### EXERCISE
What you return must be exactly the lines running from the one with "The height and width of the screenshot is (302, 636)." to the end of the data below, inclusive, and nothing more.

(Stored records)
★ ★ ★ ★

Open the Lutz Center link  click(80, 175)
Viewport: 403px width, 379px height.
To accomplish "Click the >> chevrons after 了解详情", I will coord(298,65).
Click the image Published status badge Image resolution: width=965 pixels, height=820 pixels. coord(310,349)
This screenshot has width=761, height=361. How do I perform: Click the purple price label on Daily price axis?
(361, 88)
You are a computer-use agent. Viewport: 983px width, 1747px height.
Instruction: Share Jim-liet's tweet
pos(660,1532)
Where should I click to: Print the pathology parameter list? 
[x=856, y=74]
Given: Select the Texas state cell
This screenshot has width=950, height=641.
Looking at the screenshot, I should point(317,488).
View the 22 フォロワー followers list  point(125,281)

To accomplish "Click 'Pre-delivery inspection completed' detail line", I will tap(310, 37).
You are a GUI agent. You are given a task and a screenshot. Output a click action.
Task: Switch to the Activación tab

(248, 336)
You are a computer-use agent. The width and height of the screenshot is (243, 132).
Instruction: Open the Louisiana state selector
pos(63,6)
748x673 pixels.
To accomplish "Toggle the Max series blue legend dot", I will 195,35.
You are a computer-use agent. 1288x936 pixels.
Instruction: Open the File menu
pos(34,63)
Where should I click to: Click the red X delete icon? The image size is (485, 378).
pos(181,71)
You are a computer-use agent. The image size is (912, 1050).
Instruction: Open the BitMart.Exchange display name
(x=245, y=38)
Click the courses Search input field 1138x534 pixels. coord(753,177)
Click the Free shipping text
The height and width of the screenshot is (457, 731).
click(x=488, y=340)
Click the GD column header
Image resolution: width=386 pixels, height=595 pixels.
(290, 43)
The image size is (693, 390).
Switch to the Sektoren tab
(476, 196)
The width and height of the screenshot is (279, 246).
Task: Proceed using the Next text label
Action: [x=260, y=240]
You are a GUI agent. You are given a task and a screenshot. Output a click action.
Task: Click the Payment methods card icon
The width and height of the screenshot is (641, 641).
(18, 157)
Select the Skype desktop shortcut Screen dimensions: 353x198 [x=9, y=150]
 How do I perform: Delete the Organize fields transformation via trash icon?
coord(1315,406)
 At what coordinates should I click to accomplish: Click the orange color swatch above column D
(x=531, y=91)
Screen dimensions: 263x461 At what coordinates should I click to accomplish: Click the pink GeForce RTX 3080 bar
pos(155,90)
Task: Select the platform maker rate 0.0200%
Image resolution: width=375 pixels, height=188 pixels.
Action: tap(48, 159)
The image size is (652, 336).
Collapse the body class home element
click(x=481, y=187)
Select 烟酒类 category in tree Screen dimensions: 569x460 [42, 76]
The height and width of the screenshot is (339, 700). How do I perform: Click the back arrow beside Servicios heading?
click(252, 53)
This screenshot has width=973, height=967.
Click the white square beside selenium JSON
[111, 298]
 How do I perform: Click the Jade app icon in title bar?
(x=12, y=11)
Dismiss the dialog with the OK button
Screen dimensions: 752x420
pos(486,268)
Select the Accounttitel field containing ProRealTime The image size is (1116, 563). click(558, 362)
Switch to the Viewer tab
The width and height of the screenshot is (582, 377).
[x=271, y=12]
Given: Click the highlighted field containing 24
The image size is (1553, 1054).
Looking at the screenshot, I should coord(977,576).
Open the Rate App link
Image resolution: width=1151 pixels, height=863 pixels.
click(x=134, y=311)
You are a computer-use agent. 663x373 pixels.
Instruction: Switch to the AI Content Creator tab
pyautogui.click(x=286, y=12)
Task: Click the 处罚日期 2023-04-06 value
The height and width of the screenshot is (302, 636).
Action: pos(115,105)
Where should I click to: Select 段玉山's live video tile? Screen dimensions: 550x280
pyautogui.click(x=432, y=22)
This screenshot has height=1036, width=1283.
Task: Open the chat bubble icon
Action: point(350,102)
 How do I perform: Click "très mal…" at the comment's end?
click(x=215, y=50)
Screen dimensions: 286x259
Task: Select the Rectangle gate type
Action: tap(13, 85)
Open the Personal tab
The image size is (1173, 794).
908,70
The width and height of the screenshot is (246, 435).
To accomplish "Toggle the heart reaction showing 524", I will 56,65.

★ ★ ★ ★

### EXPECTED ANSWER
The height and width of the screenshot is (302, 636).
Action: pos(115,105)
Where should I click to: Select 段玉山's live video tile? Screen dimensions: 550x280
pyautogui.click(x=432, y=22)
This screenshot has height=1036, width=1283.
Task: Open the chat bubble icon
Action: point(350,102)
 How do I perform: Click "très mal…" at the comment's end?
click(x=215, y=50)
Screen dimensions: 286x259
Task: Select the Rectangle gate type
Action: tap(13, 85)
Open the Personal tab
The image size is (1173, 794).
908,70
The width and height of the screenshot is (246, 435).
To accomplish "Toggle the heart reaction showing 524", I will 56,65.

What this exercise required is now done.